Required action: Write out the data below exactly, beginning with the first line and ending once the line that has "Given: Click line number 7 in the gutter" is written.

__________

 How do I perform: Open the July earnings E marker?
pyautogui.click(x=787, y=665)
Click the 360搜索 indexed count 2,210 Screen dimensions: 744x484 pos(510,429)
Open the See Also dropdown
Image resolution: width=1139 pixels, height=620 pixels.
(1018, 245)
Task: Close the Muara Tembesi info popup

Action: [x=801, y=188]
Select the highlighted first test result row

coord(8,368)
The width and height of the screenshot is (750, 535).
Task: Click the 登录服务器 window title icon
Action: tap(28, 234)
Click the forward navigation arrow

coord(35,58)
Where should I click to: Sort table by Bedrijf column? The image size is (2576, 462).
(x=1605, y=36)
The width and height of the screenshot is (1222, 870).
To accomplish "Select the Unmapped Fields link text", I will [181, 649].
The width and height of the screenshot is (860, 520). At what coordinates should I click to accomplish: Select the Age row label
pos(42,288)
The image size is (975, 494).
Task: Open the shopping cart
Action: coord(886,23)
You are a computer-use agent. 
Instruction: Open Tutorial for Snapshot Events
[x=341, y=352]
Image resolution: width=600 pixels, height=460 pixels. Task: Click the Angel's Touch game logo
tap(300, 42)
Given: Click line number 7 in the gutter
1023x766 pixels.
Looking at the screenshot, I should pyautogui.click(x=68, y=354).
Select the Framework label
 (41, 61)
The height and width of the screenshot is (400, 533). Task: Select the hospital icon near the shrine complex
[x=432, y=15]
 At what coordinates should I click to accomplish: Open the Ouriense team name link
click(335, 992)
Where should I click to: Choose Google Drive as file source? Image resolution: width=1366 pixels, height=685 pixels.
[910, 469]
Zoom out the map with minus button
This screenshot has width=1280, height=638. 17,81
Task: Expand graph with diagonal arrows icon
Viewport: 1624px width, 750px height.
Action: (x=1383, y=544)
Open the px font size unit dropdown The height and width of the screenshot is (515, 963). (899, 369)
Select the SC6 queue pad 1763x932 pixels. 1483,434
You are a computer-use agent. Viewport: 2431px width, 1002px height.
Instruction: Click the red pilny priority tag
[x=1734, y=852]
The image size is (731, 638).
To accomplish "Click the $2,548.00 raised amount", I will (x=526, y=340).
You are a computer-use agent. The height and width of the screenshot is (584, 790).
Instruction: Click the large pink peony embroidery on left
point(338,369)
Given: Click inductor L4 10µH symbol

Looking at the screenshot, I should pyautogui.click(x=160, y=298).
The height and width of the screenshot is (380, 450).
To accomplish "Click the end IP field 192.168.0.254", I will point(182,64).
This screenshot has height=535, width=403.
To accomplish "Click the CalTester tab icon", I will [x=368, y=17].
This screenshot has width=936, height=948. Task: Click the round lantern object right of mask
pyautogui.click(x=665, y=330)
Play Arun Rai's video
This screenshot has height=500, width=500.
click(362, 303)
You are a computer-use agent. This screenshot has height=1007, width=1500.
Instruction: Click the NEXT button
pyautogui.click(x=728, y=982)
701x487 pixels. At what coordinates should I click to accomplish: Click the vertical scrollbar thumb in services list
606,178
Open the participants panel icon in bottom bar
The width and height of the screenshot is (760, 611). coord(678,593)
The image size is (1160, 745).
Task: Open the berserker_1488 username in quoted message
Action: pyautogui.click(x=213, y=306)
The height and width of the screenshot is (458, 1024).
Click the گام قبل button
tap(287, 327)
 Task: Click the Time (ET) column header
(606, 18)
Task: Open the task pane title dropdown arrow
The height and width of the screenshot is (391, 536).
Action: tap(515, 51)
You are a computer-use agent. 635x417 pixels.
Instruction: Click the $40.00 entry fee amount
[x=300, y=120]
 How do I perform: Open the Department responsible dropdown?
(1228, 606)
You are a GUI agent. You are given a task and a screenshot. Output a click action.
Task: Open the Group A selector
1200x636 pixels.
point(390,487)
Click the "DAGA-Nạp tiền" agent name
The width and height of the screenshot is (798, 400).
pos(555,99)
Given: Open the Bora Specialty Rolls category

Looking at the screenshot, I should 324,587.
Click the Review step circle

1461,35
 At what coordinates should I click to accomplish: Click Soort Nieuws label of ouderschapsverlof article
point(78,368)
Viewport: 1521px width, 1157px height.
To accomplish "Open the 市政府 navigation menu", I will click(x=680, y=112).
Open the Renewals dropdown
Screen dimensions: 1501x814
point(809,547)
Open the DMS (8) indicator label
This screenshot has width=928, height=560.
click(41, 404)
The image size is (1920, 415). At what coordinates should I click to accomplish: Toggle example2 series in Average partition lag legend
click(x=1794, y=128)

__________

Task solution:
 How do I perform: Open the July earnings E marker?
pyautogui.click(x=787, y=665)
Click the 360搜索 indexed count 2,210 Screen dimensions: 744x484 pos(510,429)
Open the See Also dropdown
Image resolution: width=1139 pixels, height=620 pixels.
(1018, 245)
Task: Close the Muara Tembesi info popup

Action: [x=801, y=188]
Select the highlighted first test result row

coord(8,368)
The width and height of the screenshot is (750, 535).
Task: Click the 登录服务器 window title icon
Action: tap(28, 234)
Click the forward navigation arrow

coord(35,58)
Where should I click to: Sort table by Bedrijf column? The image size is (2576, 462).
(x=1605, y=36)
The width and height of the screenshot is (1222, 870).
To accomplish "Select the Unmapped Fields link text", I will [181, 649].
The width and height of the screenshot is (860, 520). At what coordinates should I click to accomplish: Select the Age row label
pos(42,288)
The image size is (975, 494).
Task: Open the shopping cart
Action: coord(886,23)
You are a computer-use agent. 
Instruction: Open Tutorial for Snapshot Events
[x=341, y=352]
Image resolution: width=600 pixels, height=460 pixels. Task: Click the Angel's Touch game logo
tap(300, 42)
Given: Click line number 7 in the gutter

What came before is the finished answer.